The diagnostic is authorized to be used for patients who meet CDC criteria for testing, and by qualified labs designated by the CDC or certified to perform high-complexity tests.
The test can detect Wuhan coronavirus from nasal or oral swabs.
As of Monday, the CDC had 260 patients under investigation for the virus — 11 had tested positive, 167 negative and 82 were still pending.
There are 11 confirmed cases of the novel coronavirus in the United States. Six cases have been confirmed in California, one in Massachusetts, one in Washington state, one in Arizona and two in Illinois.
Negative results do not preclude infection with the virus, the FDA noted in a press release, adding that negative results must be combined with clinical observations, patient history and epidemiological information.

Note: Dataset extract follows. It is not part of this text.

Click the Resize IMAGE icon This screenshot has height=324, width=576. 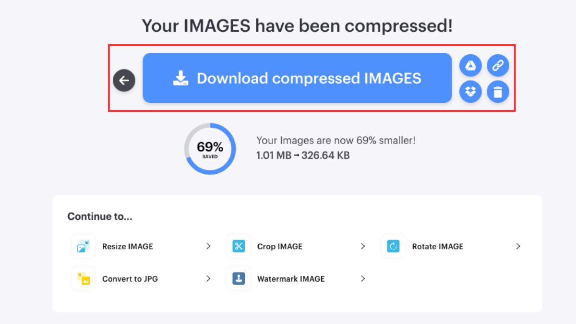pos(84,246)

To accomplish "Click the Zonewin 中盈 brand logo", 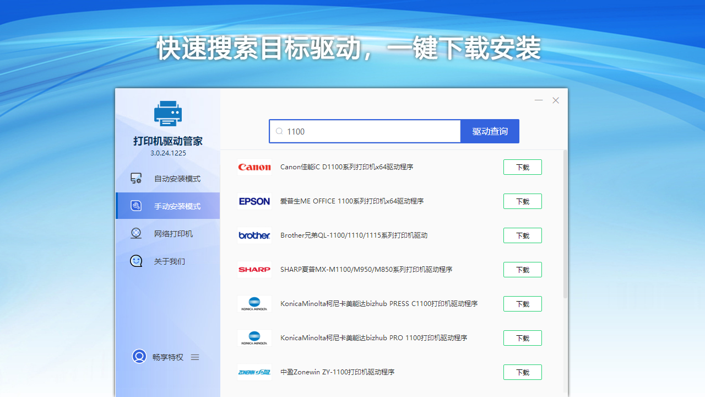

“Since this outbreak first emerged, we’ve been working closely with our partners across the US government and around the globe to expedite the development and availability of critical medical products to help end this outbreak as quickly as possible. This continues to be an evolving situation and the ability to distribute this diagnostic test to qualified labs is a critical step forward in protecting the public health,” FDA Commissioner Dr. Stephen Hahn said in a statement.
The US Department of Health and Human Services on Friday declared the novel coronavirus to be a public health emergency in the United States.